Die Steuerung des ungeliebten Makos, ein Panzerfahrzeug, in dem Shepard und die Crew gelegentlich Einsätze auf Planetenoberflächen absolvieren, haben die Entwickler bei Bioware ebenfalls grundlegend überarbeitet. Das Fahrzeug war bereits seit dem Erscheinen des ersten Mass Effects großer und ausführlicher Kritik ausgesetzt. Es stieg sogar in die Kreise der Internet-Memes auf. Zwar bleibt der Mako immer noch gelegentlich an Kanten und Ecken hängen oder schwebt plötzlich über Hindernisse hinweg, er lässt sich in der Remaster-Version dennoch viel präziser und intuitiver steuern. Die Masochisten unter euch können sogar zwischen der neuen Steuerungsart und der alten hin und her schalten. Wir wissen zwar nicht, warum das jemand ohne ausgeprägten Selbsthass tun sollte, aber es sei hiermit erwähnt.
Es bleibt "nur" ein Remaster, …
Grafisch und Gameplay-technisch hat sich ohne Frage einiges in der Remaster-Version des ersten Mass Effects getan. Allerdings können auch die neuen Partikeleffekte, das neue Licht und die überarbeitete Steuerung nicht darüber hinwegtäuschen, dass wir hier ein 14 Jahre altes Spiel vor uns haben. Die Levelareale sind immer noch schlauchig angelegt, offene Quest-Hubs wirken im Vergleich mit modernen Titeln detailarm. Dafür, dass die Citadel im Prinzip das politische und logistische Zentrum der bekannten Galaxie darstellt, wirken die begehbaren Gebiete etwas leer. Obwohl der Erzählung nach hier das galaktische Leben pulsieren müsste, trefft ihr höchstens ein paar versprengte Händler an oder ein bis zwei Aliens, die auf einer Parkbank sitzen. Um keine falschen Erwartungen zu wecken, sollte euch klar sein, dass der eigentliche Kern des Titels nicht modernisiert wurde.

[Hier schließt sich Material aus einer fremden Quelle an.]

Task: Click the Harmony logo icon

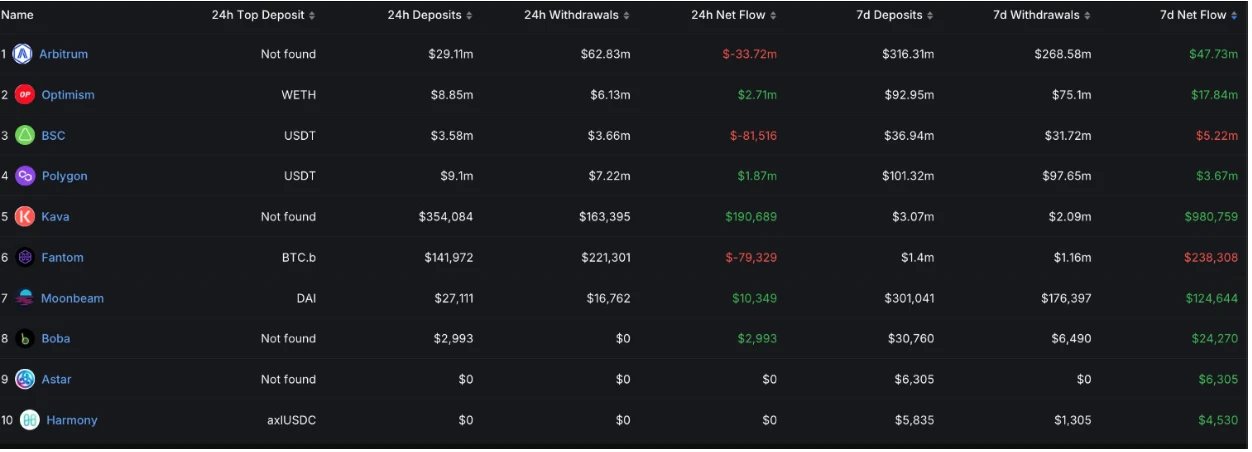Action: (x=29, y=420)
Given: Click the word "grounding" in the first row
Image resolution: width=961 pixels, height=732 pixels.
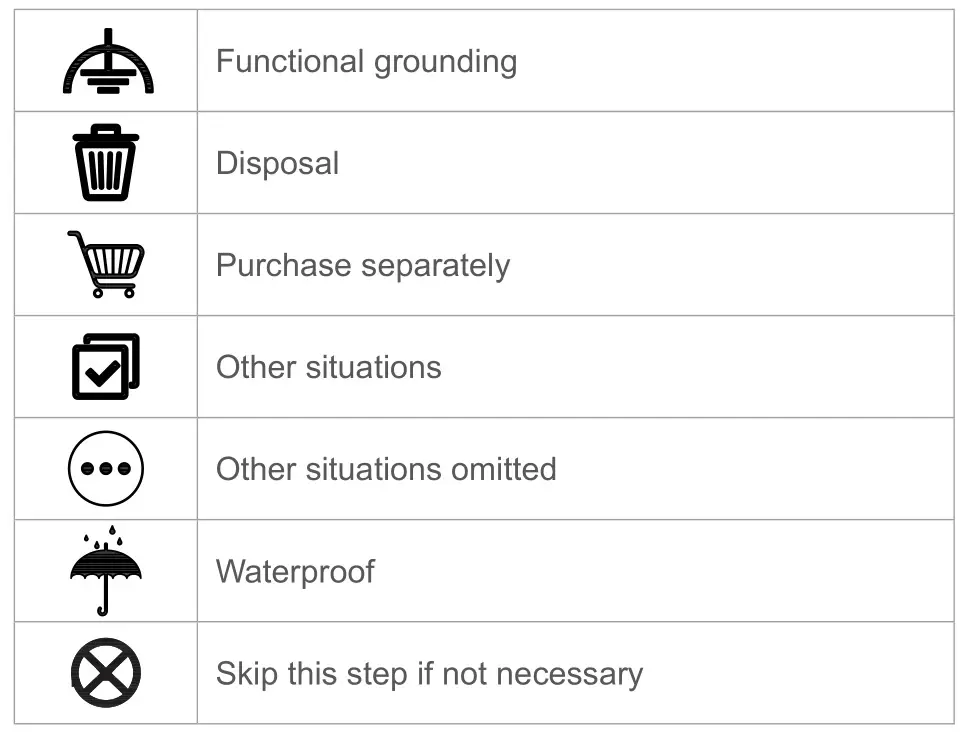Looking at the screenshot, I should pyautogui.click(x=445, y=63).
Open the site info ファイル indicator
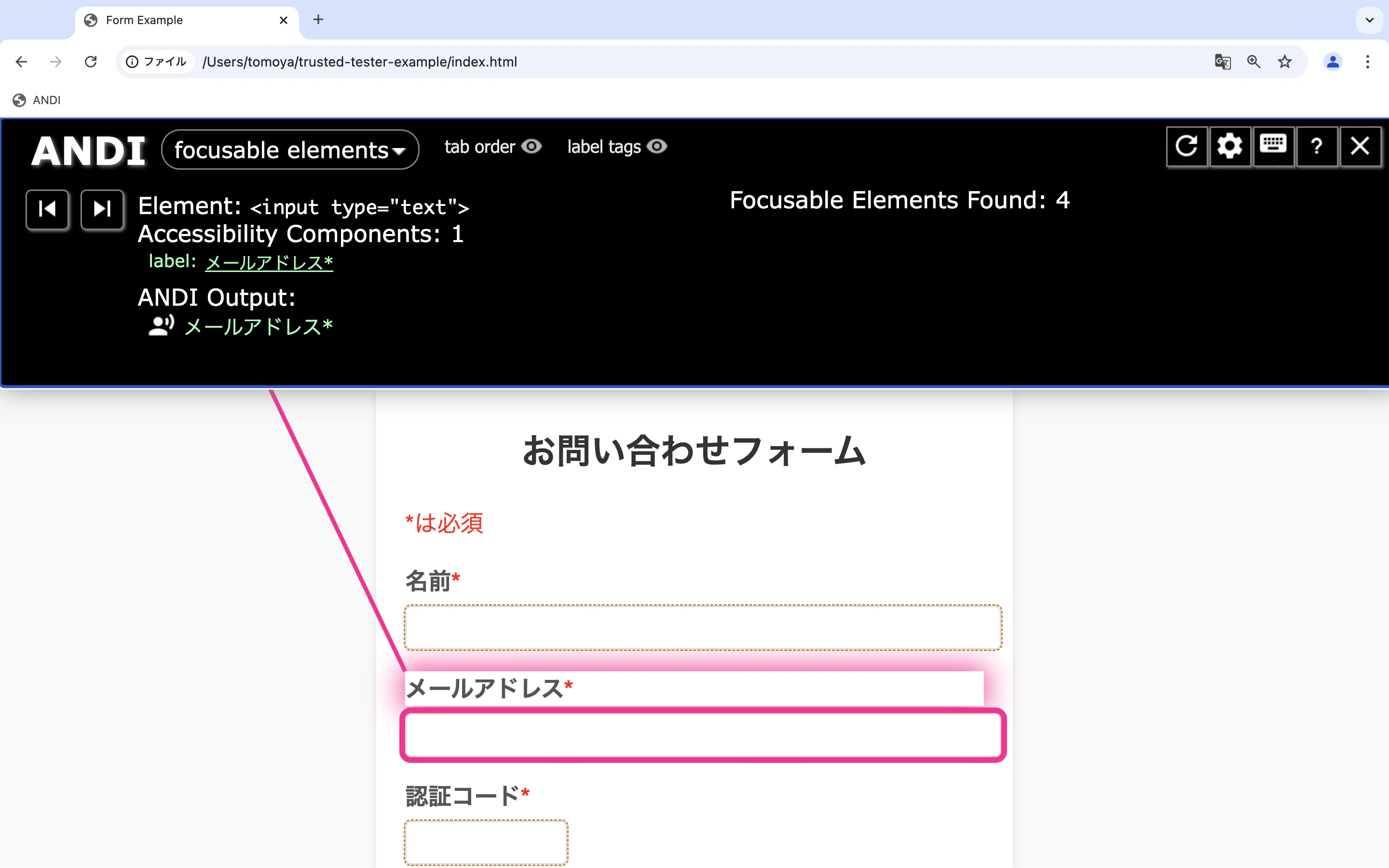 (156, 61)
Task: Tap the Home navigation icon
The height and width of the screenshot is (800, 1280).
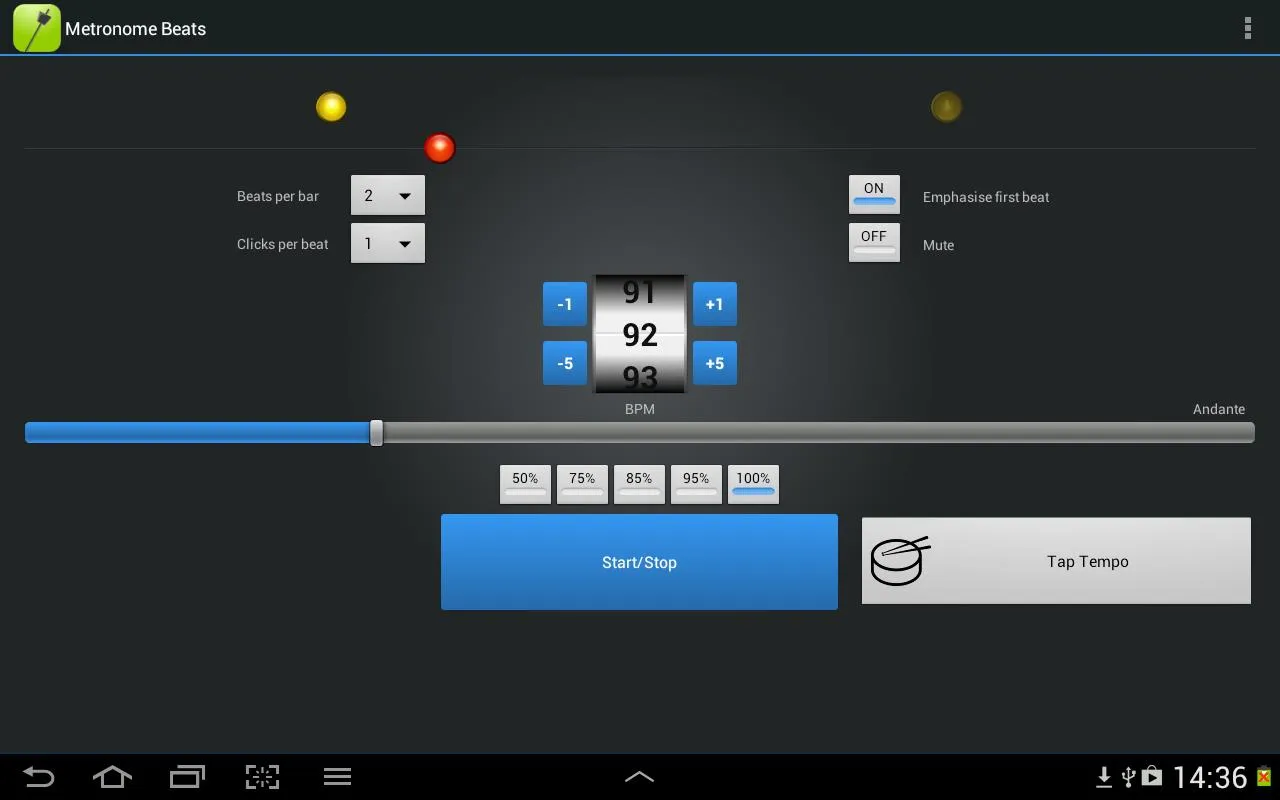Action: point(112,776)
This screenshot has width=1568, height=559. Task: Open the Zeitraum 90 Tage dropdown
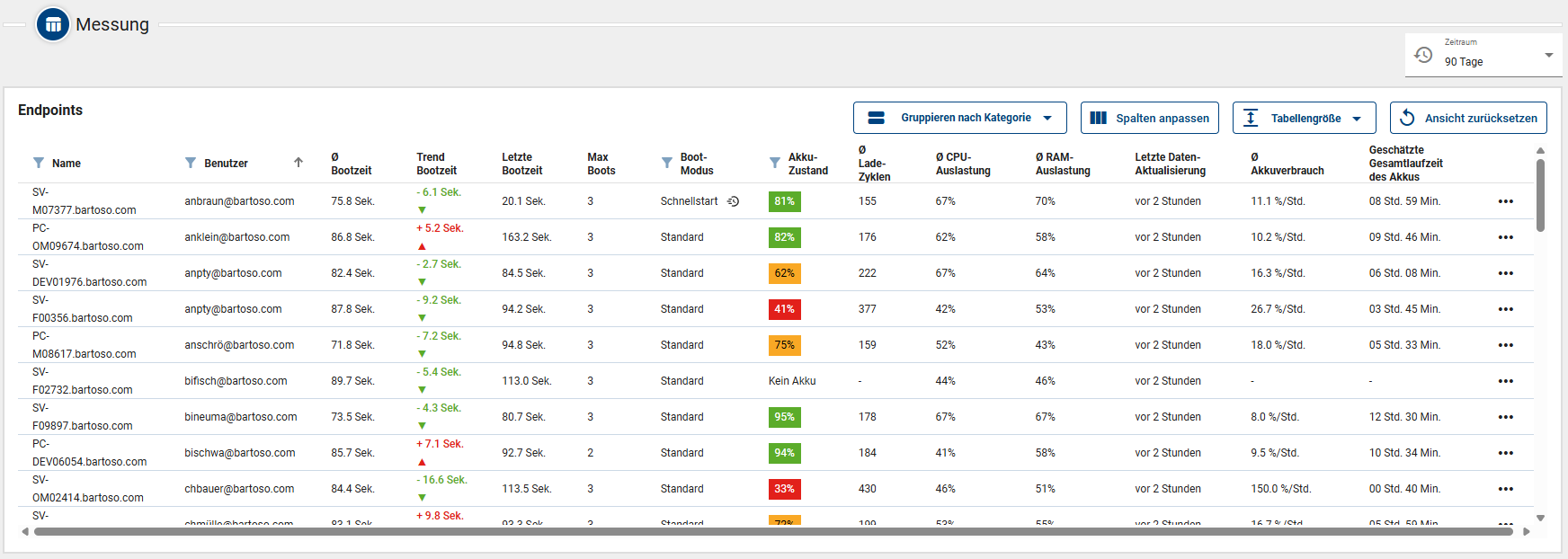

Ein weiteres Problem, das uns störend auffiel, ist die KI der NPCs und eurer Begleiter. Zwar hat Bioware hier spürbar nachgebessert, trotzdem kommt es immer wieder zu absurden und teils auch nervigen KI-Aussetzern. Wenn ihr beispielsweise das Zeitliche segnet, weil Tali und Garrus beharrlich gegen ihre eigene Deckung feuern, anstatt eure Gegner ins Visier zu nehmen, dann ist das ziemlich ärgerlich. Umgekehrt verhält es sich auch mit euren Feinden. Die stehen hin und wieder einfach so in der Gegend herum und lassen sich ohne große Mühen erledigen oder rennen mit ihren Sturmgewehren direkt auf euch zu, um euch im Nahkampf anzugreifen. Wirklich herausfordernd sind Kämpfe, bei denen sich eure Widersache in ihren eigenen Tod stürzen, dann natürlich nicht. Im Großen und Ganzen fällt die KI-Aussetzer-Rate aber eher moderat aus.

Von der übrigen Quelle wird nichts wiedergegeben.